JOHN RIORDAN: America’s game facing its biggest challenge yet
The 47th Super Bowl, to be exact. The NFL cavalcade rode into New Orleans these past few days with a strew of unlikely storylines and bad press waiting to be scattered around its carefully managed temporary home for a week.
And yes, once again, concussion is dominating the discussion, the magnitude of this dilemma faced by the sport apparently becoming more and more evident as the stakes get higher.
It hasn’t helped that one of the sport’s most famous fans, the aforementioned Barack Obama, told the New Republic magazine this week that he’d be uncomfortable with any child of his playing the game.
“I’m a big football fan, but I have to tell you, if I had a son, I’d have to think long and hard before I let him play football,” he said. “And I think that those of us who love the sport are going to have to wrestle with the fact that it will probably change gradually to try to reduce some of the violence. In some cases, that may make it a little bit less exciting, but it will be a whole lot better for the players and those of us who are fans maybe won’t have to examine our consciences quite as much.”
It’s an incredibly complicated situation. There’s the short term problem of costly lawsuits for the game’s governing body as a whole. But its current figurehead and the man paid the big bucks to take all the flak, NFL Commissioner Roger Goodell, can’t win no matter how he responds because any decision he makes could impact negatively on the long- term future.
One of the many ironies about this Sunday’s showdown (and not just the one where it takes me until now to find time to mention the two teams, the San Francisco 49ers and the Baltimore Ravens) is that the host city is one of the biggest victims of the on-field consequences of the NFL’s evolving and oft-criticised stance on overly aggressive hits to the head.
You might recall that the infamous bounty scandal originated (as far as we are publicly aware) at the New Orleans Saints, their defensive guru Gregg Williams running an incentive system that targeted opposition players for the reward of ego bolstered by significant amounts of cash.
His first season in charge (2009-10) yielded immediate results with the Super Bowl but his methods were exposed almost a year ago earning him a ban from the game. What was more troubling for the team that he left behind was that his former boss, head coach Sean Payton, was handed a season-long ban for the campaign just gone and the Saints disintegrated into a mess without him.
A bit of political manoeuvring last week saw to it that Goodell would symbolically reinstate Payton before he landed into the city where he is intensely despised while Payton, to his credit, has called on Saints fans to not give the visiting commissioner too hard a time. Easier asked for than done.
It bears repeating that the league has often stated their preference for an 18-game regular season, two more than the current system and two more than players want.
But one of the biggest mysteries which needs to be solved and which has to elicit some sympathy for the plight Goodell faces is trying to work out what the players want.

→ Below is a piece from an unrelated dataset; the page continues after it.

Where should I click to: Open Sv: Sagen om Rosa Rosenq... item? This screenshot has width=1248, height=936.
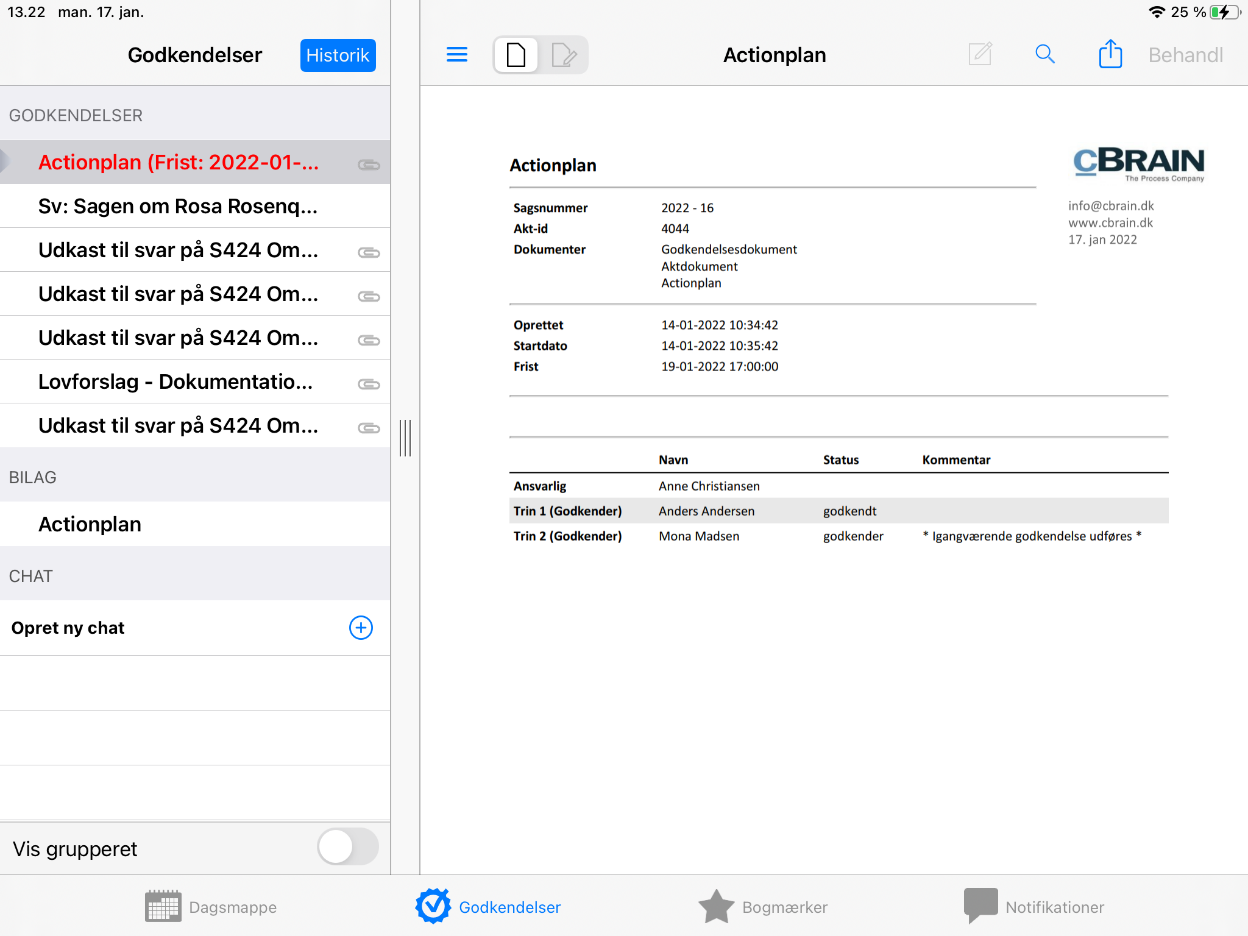[178, 207]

It’s as if they would prefer to be in charge of their own demise.
Most notably, Baltimore Ravens safety (roughly equivalent to an association football central defender) Bernard Pollard is one such vocal opponent of the new laws which have restricted players in his position from making the tackles they’re used to making (in other words, using oneself as a human missile).
“Thirty years from now,” he told CBS, “I don’t think (the NFL) will be in existence. I could be wrong. It’s just my opinion but I think with the direction things are going — where they (NFL rules makers) want to lighten up, and they’re throwing flags (the equivalent of blowing the whistle) and everything else — there’s going to come a point where fans are going to get fed up with it.”
And the greatest irony of all: on Sunday, Alex Smith will stand around on the sideline for what could have been the biggest game of his life. Instead a mid-season concussion saw him miss a subsequent game, allowing the door to open for the breakout young star Colin Kaepernick. Smith hasn’t played a minute since and who knows where his career will go now. No wonder these guys live to play through the pain.